Mario Dumont, la dernière fois, avait ainsi concrétisé l'impression qu'il avait clairement le vent dans le dos. Jean Charest, par contre, avec une performance ronflante, avait conforté bien des électeurs dans leur choix d'«essayer» l'ADQ.

Au PQ comme au PLQ, on tentait encore hier de réduire les attentes, question de tomber de moins haut en cas de cahot.

La préparation (sans simulation) du chef libéral était terminée hier à 15h et il devait se soumettre à une autre ronde aujourd'hui. L'ambiance était plutôt relaxe, hier dans l'entourage de Jean Charest.

«On se prépare tous les jours pendant une campagne, il s'agit maintenant de nous assurer que le chef puisse faire passer son message», a simplement résumé un de ses collaborateurs.

Du côté du PQ, la préparation était plus intense. Et on avait déjà affûté les couteaux.

«M. Charest dit qu'il sera le centre de toutes les attaques, mais il a préféré assister au match de la Coupe Grey plutôt que de faire ses devoirs et ses leçons, ce qui est typique de M. Charest», a lancé un proche de Pauline Marois.

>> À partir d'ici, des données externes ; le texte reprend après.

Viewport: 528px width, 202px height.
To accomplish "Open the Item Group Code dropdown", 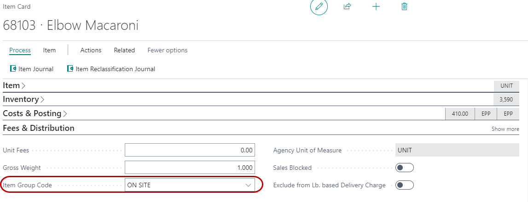I will (x=249, y=185).
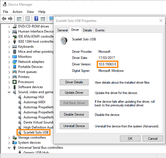Click the Scan for hardware changes monitor icon
The image size is (166, 158).
click(51, 19)
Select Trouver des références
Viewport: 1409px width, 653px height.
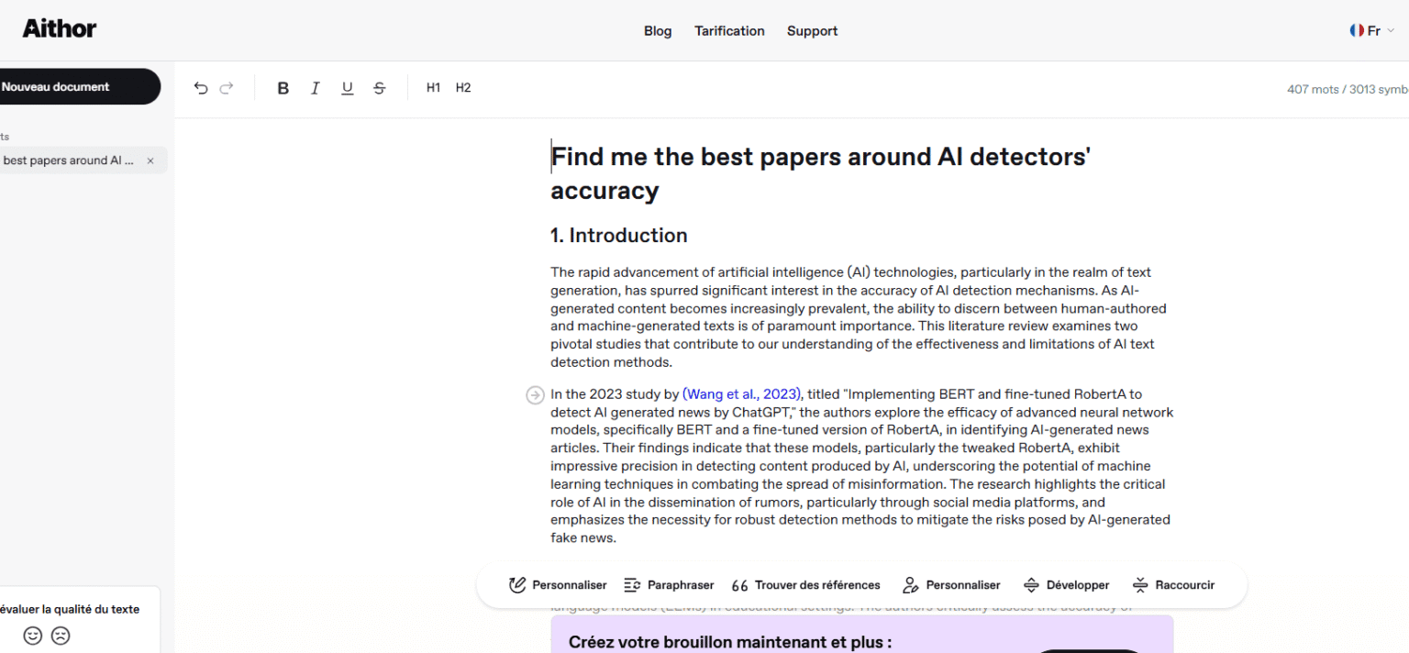(805, 584)
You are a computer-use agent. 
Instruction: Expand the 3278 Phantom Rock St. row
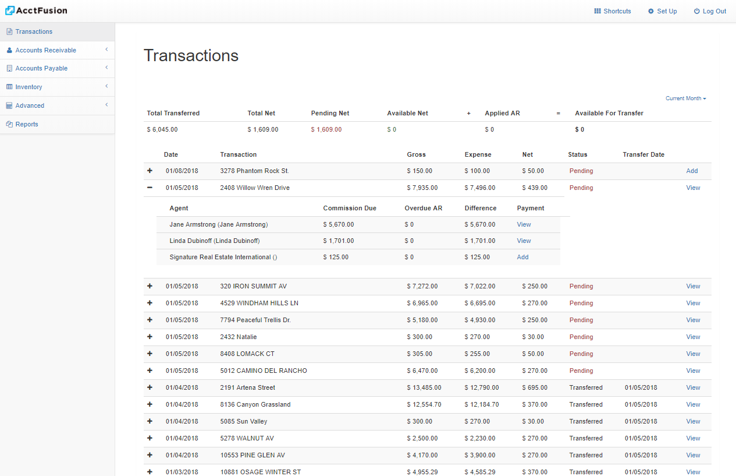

Puis, question de réduire les attentes: «Les libéraux répètent que Pauline Marois a déjà fait des débats parce qu'ils veulent augmenter les attentes dans son cas, mais débattre contre Ghislain Lebel ou Jean-Claude St-André (lors de la course à la direction du PQ), ce n'est pas tout à fait de même calibre que Jean Charest et Mario Dumont.»

Madame, Messieurs, veuillez vous asseoir (on débat assis, maintenant), la table est mise.